A new analysis projects steep increases by 2060 in the prevalence of cardiovascular (CV) risk factors and disease that will disproportionately affect nonwhite populations who have limited access to health care.
The study by Reza Mohebi, MD, Massachusetts General Hospital and Harvard Medical School, Boston, and colleagues was published in the August 9 edition of the Journal of the American College of Cardiology .
“Although several assumptions underlie these projections, the importance of this work cannot be underestimated,” write Andreas P. Kalogeropoulos, MD, MPH, PhD, and Javed Butler, MD, MPH, MBA, in a accompanying editorial. “The absolute numbers are staggering.”
From 2025 to 2060, the number of people with any of the four CV risk factors: type 2 diabetes, hypertensiondyslipidemia and obesity β is projected to increase by 15.4 million to 34.7 million.

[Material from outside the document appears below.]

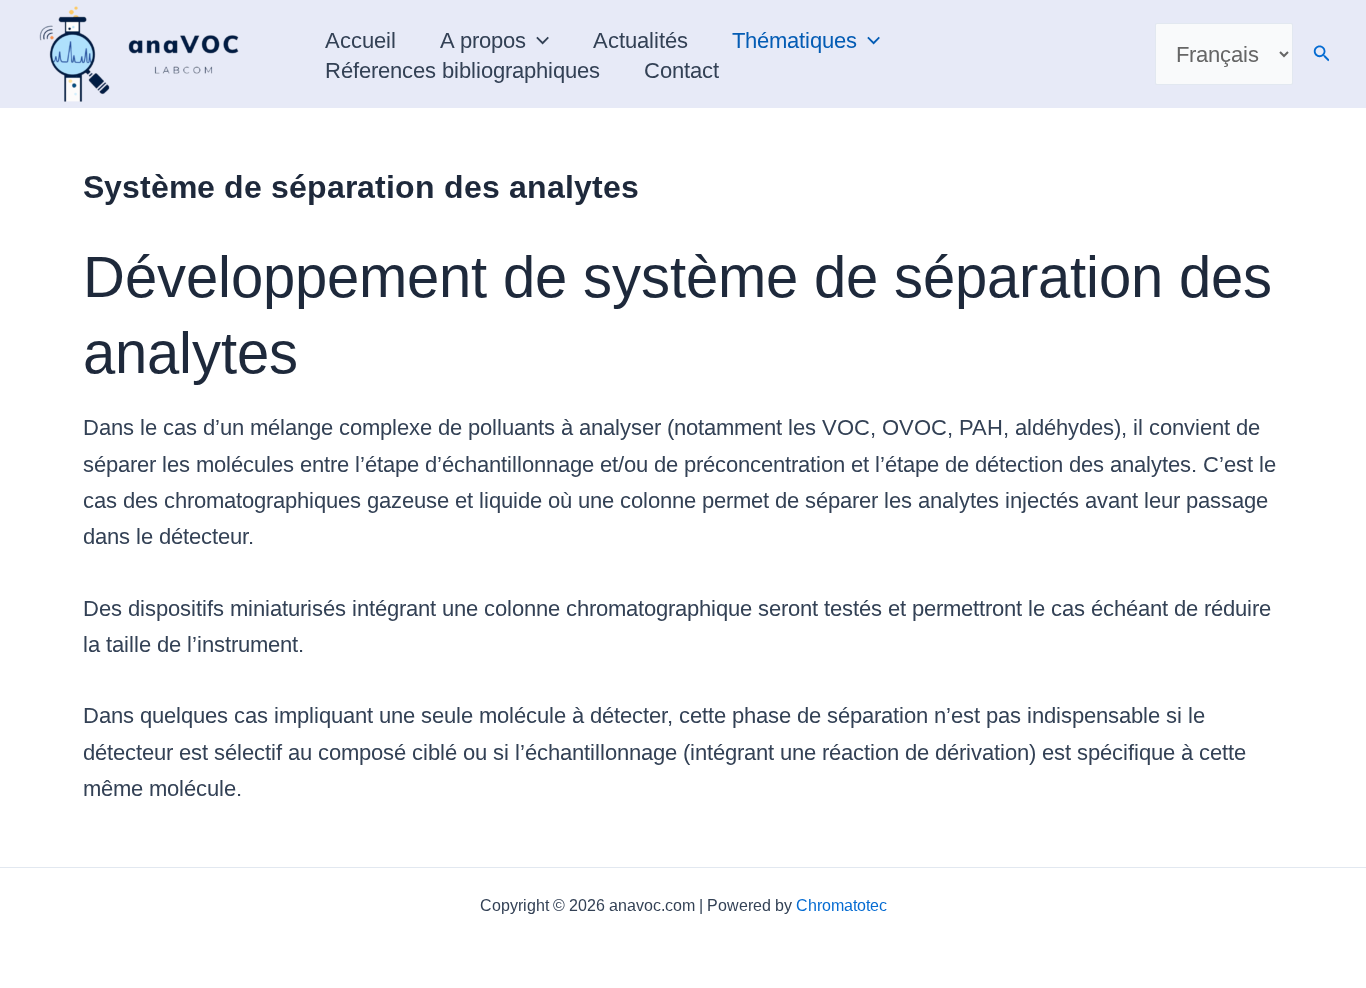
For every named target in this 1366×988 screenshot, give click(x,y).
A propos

And the number of people with any of the four types of CV disease: ischemic heart disease, heart failure, myocardial infarctionY race β is projected to increase by 3.2 million to 6.8 million.

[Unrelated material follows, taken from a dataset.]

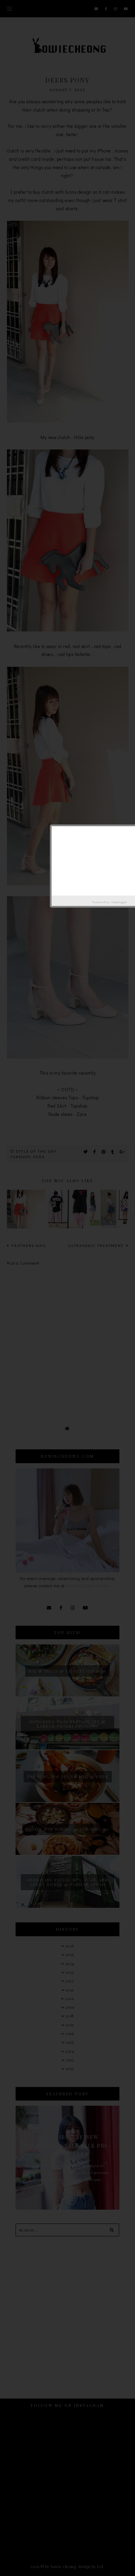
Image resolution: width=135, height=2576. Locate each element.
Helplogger (119, 902)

Although the model predicts that the prevalence of CV risk factors will gradually decrease among white Americans, the highest prevalence of CV risk factors will be among the white population due to its overall size.
In contrast, the projected prevalence of CV risk factors is expected to increase in Black, Hispanic, Asian, and other race/ethnicity populations.
In parallel, the prevalence of cardiovascular disease is projected to decrease in the white population and increase among all other races/ethnicities, particularly black and Hispanic populations.
“Our results project a concerning increase with a particularly ominous increase in risk factors and disease in our most vulnerable patients, including blacks and Hispanics,” lead author James L. Januzzi, Jr, MD, summarized in a video issued by the company.
“The sharp increase in CV risk factors and disease reflects the generally higher prevalence in populations that are projected to increase in the United States, due to immigration and growth, including Black or Hispanic people,” explained Januzzi, also of Massachusetts General and Harvard, to elcorazon.org | Medscape Cardiology in an email.
“In a sense, the disproportionate size of the risk is expected, as minority populations are disproportionately disadvantaged with respect to their health care,” he said. “But whether expected or not, the projected increase in prevalence is nonetheless concerning and a call to action.”
This study identifies “areas of opportunity for change in the US health care system,” he continued. “If we continue as before, we will find a large number of people with risk factors and CV diseases.”
The results of the current analysis assume there will be no changes in health care policies or changes in access to care for at-risk populations, Mohebi and colleagues note.
To “stop the rising tide of CV disease in individuals at risk,” strategies such as “emphasizing education about CV risk factors, improving access to quality health care, and facilitating low-cost access to effective therapies would be required.” for the treatment of CV risk”. factors,” according to the researchers.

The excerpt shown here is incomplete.